Sip a café au lait and tear into a flaky croissant at a sidewalk bistro in Montréal; slurp noodles or head to an Asian night market in the Vancouver area; explore Toronto's rich performing arts scene; join a wild-fiddling Celtic party on Cape Breton Island; and kayak between rainforest-cloaked indigenous villages on Haida Gwaii: Canada is incredibly diverse across its breadth and within its cities. You'll hear it in the music, see it in the arts and taste it in the cuisine.

The arts are an integral part of Canada's cultural landscape, from the International Fringe Theater Festival (the world's second-largest) in Edmonton to mega museums such as Ottawa's National Gallery. Montréal's Jazz Festival and Toronto's star-studded Film Festival draw global crowds. And did you know Ontario's Stratford Festival is the continent's largest classical repertory theater? Even places you might not automatically think of – say, St John's or Woody Point – put on renowned shindigs (an avant-garde 'sound symposium' and a big-name writers festival, respectively).

All Canadian cities and towns have their own recommended watering holes, but Vancouver and Montréal are two of the country’s liveliest cities in terms of nightlife. Many of Canada’s best bars are situated in Montréal, the largest city in Québec. The legal drinking age is 18 and watering holes stop serving alcohol at 3:00 a.m.. One of Montréal’s most notorious nightspots is Les Foufounes Electriques (87 Ste Catherine Street East, Montréal), which serves cheap beer on Tuesday. Dieu du Ciel (29 Laurier Avenue West, Montréal) is a more sedate Montréal brewpub near the city’s trendy Mile End district.

Outdoors & Adventure 

The globe's second-biggest country has an endless variety of landscapes, and nature is why many visitors come. Sky-high mountains, glinting glaciers, spectral rainforests, and remote beaches are all here, spread across six times zones. They're the backdrop for plenty of 'ah'-inspiring moments – and for a big cast of local characters. That's big as in polar bears, grizzly bears, whales and everyone's favorite, moose.

The terrain also makes for a fantastic playground. Whether it's snowboarding Whistler's mountains, surfing Nova Scotia's swells, wreck diving in the turquoise waters of the Bruce Peninsula or kayaking the white-frothed South Nahanni River in the Northwest Territories, adventures abound.
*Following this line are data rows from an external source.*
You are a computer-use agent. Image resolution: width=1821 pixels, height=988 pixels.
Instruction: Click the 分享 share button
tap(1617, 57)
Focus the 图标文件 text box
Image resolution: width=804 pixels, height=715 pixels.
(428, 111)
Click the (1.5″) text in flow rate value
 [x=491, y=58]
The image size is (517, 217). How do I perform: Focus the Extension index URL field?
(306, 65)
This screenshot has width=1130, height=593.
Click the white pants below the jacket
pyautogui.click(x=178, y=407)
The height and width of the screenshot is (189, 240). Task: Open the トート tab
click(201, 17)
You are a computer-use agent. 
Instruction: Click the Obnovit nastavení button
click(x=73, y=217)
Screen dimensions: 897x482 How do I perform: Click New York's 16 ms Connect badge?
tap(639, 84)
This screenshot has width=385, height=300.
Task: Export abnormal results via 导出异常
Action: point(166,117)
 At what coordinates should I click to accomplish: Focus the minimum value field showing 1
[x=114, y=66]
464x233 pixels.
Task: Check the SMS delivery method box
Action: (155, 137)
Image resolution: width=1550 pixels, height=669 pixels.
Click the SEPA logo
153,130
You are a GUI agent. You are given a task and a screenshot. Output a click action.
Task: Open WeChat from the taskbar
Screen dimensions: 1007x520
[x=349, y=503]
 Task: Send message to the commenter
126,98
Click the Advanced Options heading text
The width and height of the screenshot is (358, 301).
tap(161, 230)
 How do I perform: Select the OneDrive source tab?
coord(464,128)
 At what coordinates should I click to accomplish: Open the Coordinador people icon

There are gentler options, too, such as strolling Vancouver's Stanley Park and swimming off Prince Edward Island's pink-sand beaches.

Banff National Park takes adventure hiking to a whole new level.  To truly get away from others, adventurous tourists can be whisked away by helicopter to remote areas where they can commune with nature.  Hikers can choose between easy strolls through meadows (great for taking photos), jaunts with a picnic near a waterfall or strenuous hikes along high mountain ridges.

Pacific Canada is teeming with wildlife and adventures that everyone can enjoy.  One of the most memorable experiences is to track otters on a 5-day kayak trip in Kyuquot, B.C.  Curious otters can be seen as well as puffins, bald eagles, sea lions, and the lucky kayaker will even get to experience floating alongside killer whales or humpback whales.

The name, Saskatchewan, comes from the Cree name for the Saskatchewan River, “Kisiskatchewanisipi” or “swift-flowing river.” Taking a canoe adventure on the Churchill River, along the shores of Otter Lake, is the perfect way to spend a week or more. 

The route is about 93 miles (150 kilometers) and can take anywhere from five to eight days.  Look for wildlife on the tours such as bald eagles, pelicans, moose and even the occasional black bear.